Desde los tiempos de José Luis Abarca, líderes de “Guerreros Unidos” que hoy se enfrentan, gozaron del control del transporte y la violencia continúa

Por La Silla Rota

Las extorsiones y el pago de cuotas impuestas al transporte público en Iguala, Guerrero, así como la disputa por esta “economía” informal mantienen al cártel de los “Guerreros Unidos” y a una de sus escisiones, Sierra Unida Revolucionaria Sur (SU), en una confrontación constante. 

Muertos y narcomantas se han convertido en el paisaje por excelencia de la guerra por el transporte en Iguala.

¿Cómo se apoderó “Guerreros Unidos” del transporte público?

Al llegar José Luis Abarca a la alcaldía de Iguala se concertó que una parte del transporte público se pusiera al servicio del grupo criminal “Guerreros Unidos”, ya que se otorgaron 60 concesiones de taxis para los hermanos Ángel, Adán y Sidronio Casarrubias Salgado, este último identificado como “El Chino”, quien era el líder máximo de la organización criminal.

A Víctor Hugo Benítez Palacios “El Tilo” o “El Pelón” -identificado como el jefe de plaza de “Guerreros Unidos” en Iguala- y a sus seis hermanos, también les fueron entregadas concesiones de transporte público.

Las autoridades mexicanas vinculan a los hermanos Casarrubias Salgado y los Benítez Palacios con la desaparición de los 43 normalistas de Ayotzinapa.

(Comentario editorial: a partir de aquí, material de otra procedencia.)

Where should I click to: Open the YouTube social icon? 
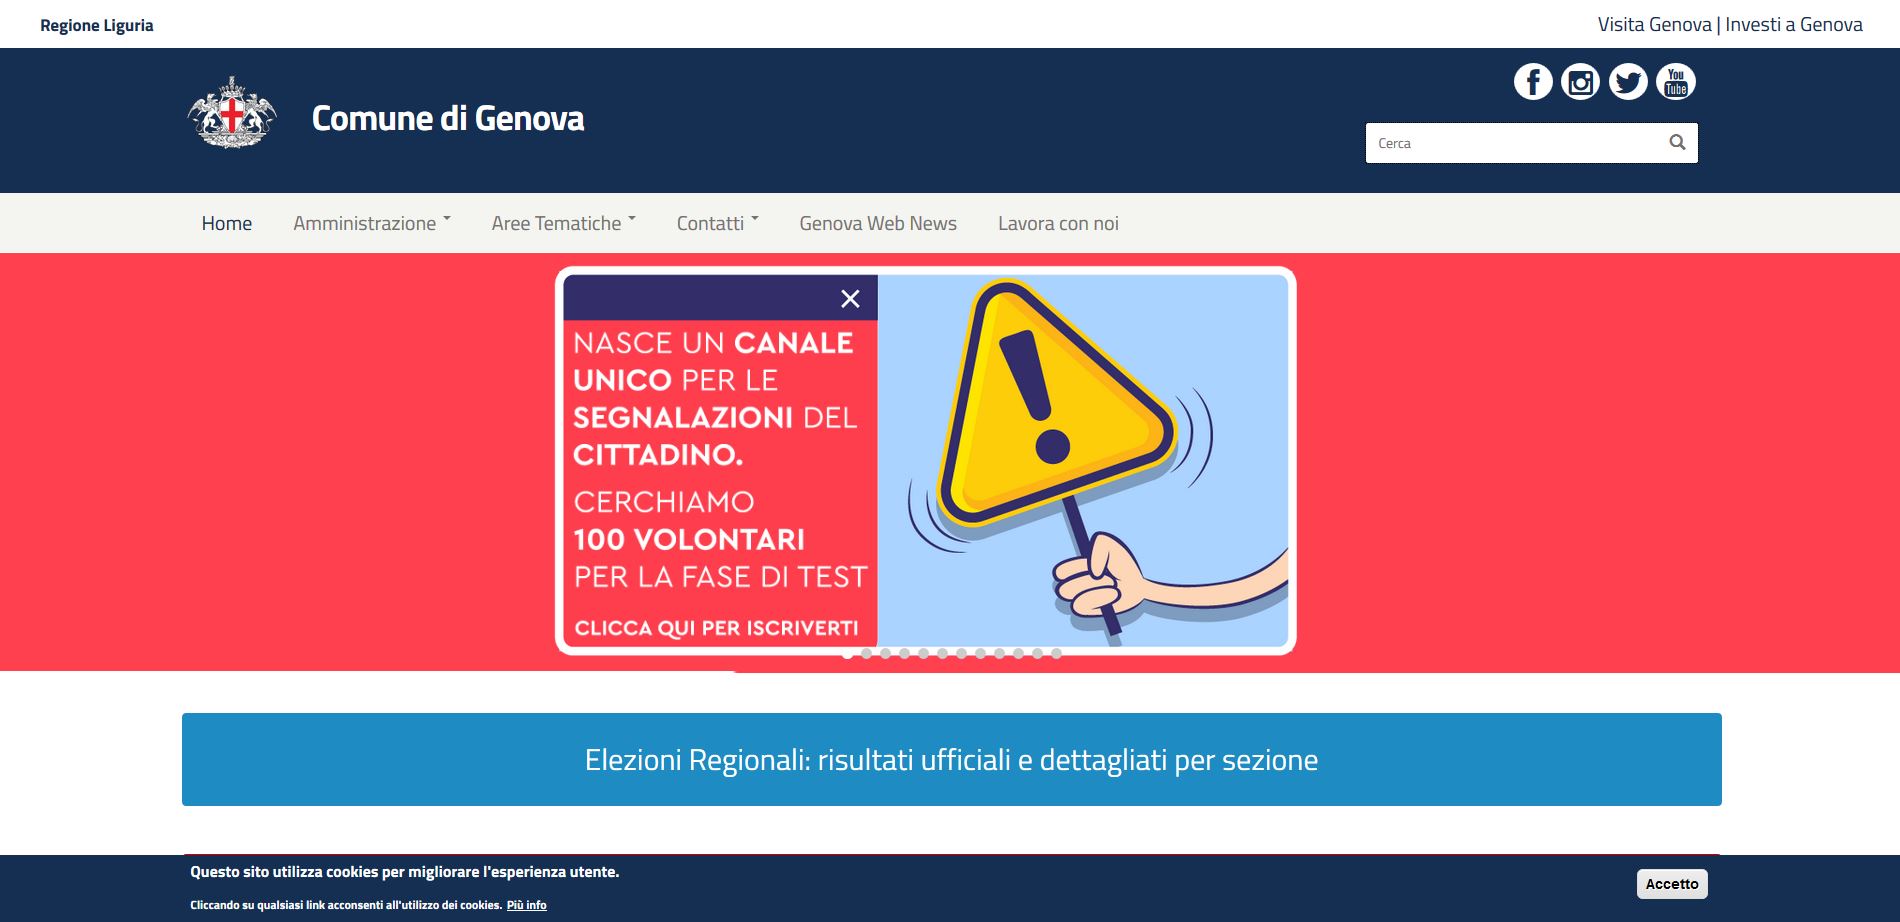click(1676, 82)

El empleo del transporte público por parte de los Guerreros Unidos generó una confrontación con el grupo antagónico “Los Rojos” en Iguala y los municipios circundantes, que involucró a los chóferes y las unidades.

Antes del ataque y desaparición de los normalistas de Ayotzinapa, el 25 de agosto de 2014, la línea de transporte que comunica a Iguala con Tlacotepec, fue suspendida. La base fue cerrada por el secuestro de cinco transportistas de la ruta Chilpancingo-Tlacotepec, producto de la pugna entre ambos cárteles por penetrar sus respectivos territorios.

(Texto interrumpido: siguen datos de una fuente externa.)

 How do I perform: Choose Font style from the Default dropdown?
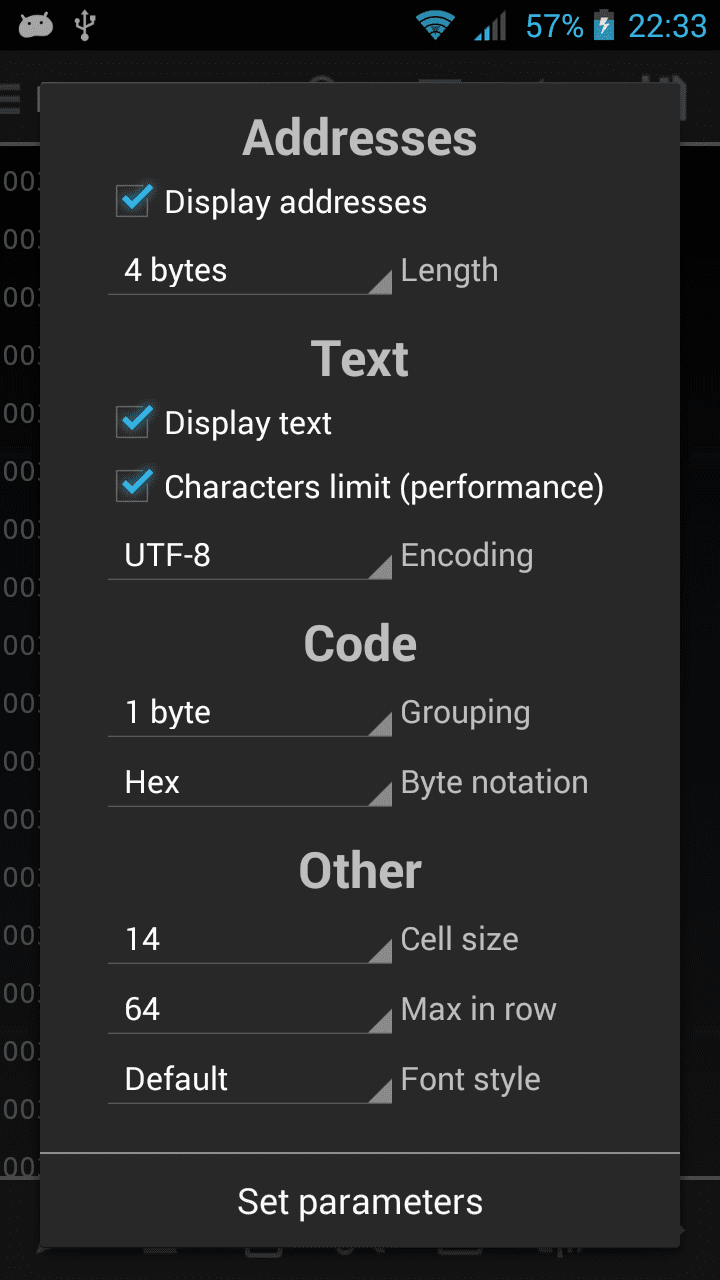[250, 1080]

La noche del 26 de septiembre de 2014, de manera simultánea a la agresión a los normalistas de Ayotzinapa en Iguala, se registró una balacera en el autolavado “Los Peques” en el domicilio de los hermanos Benítez Palacios, tras el enfrentamiento los agresores se robaron tres taxis.

No sería la única agresión a este negocio de los hermanos Benítez Palacios, el 29 de abril y el 27 de julio de 2015, sufrirían otros dos ataques armados.

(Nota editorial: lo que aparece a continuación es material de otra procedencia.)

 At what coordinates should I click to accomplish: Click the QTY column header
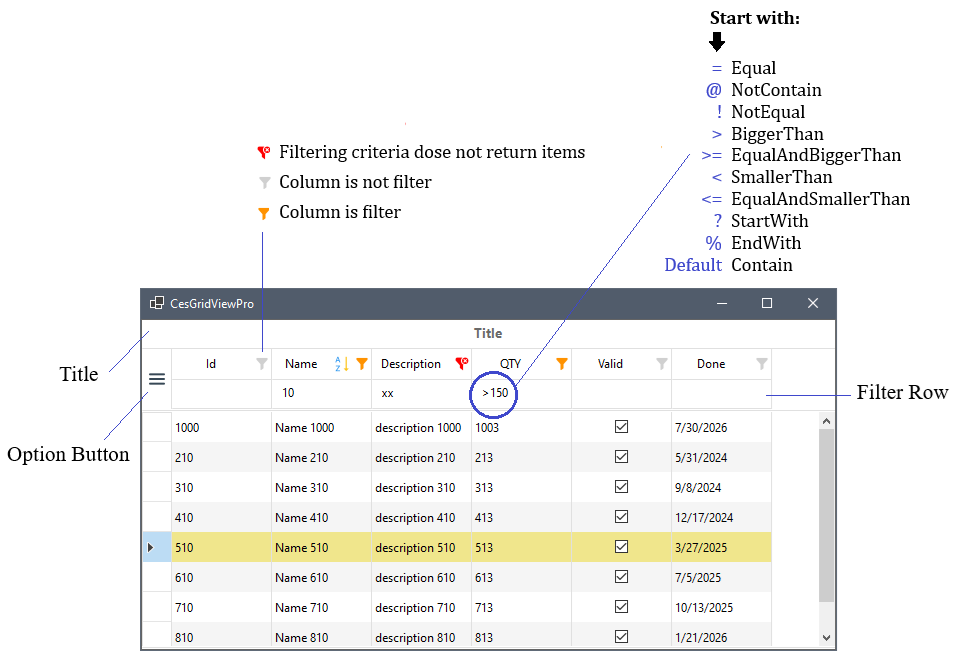511,364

En marzo de 2015, “Sierra Unida Revolucionaria”, una escisión de integrantes de “Guerreros Unidos” que hicieron alianza con el cártel “Los Rojos”, comenzó el ataque contra los hermanos Benítez Palacios, y sus aliados en el transporte público.

 Las agresiones continuaron contra los transportistas. Una madrugada de inicios de marzo de 2015, se reportó el hallazgo del cadáver de un hombre al interior del taxi 0219 abandonado sobre la calle Juan N. Álvarez de la colonia Educación.

Se trataba del joven de 22 años, Israel Benítez Díaz, de 22 años. En la unidad había un mensaje:

“Esto les va pasar a los que trabajan para Los Tilos y Yuca en los taxis y en las combis. Ya tenemos la lista putos vamos x ustedes Guerreros Unidos. Vamos a pelear no se escondan. Atte. S.U”.

El mensaje se atribuyó a “Sierra Unida”, una escisión de “Guerrero Unidos” que presuntamente habría pactado con el cartel antagónico, Los Rojos, para desaparecer a los primeros aprovechando el asedio de las fuerzas federales a raíz de los hechos del 26 y 27 de septiembre.

Los chóferes continuarían como blanco de los cárteles. En septiembre fueron asesinados 2 chóferes de combis, y tres en octubre.

En octubre de 2015, una nota del portal Animal Político citó testimonios de transportistas quienes denunciaron que el crimen organizado en Iguala les cobra 200 pesos por semana para dejarlos operar y en época de elecciones, la cuota es en especie como despensas.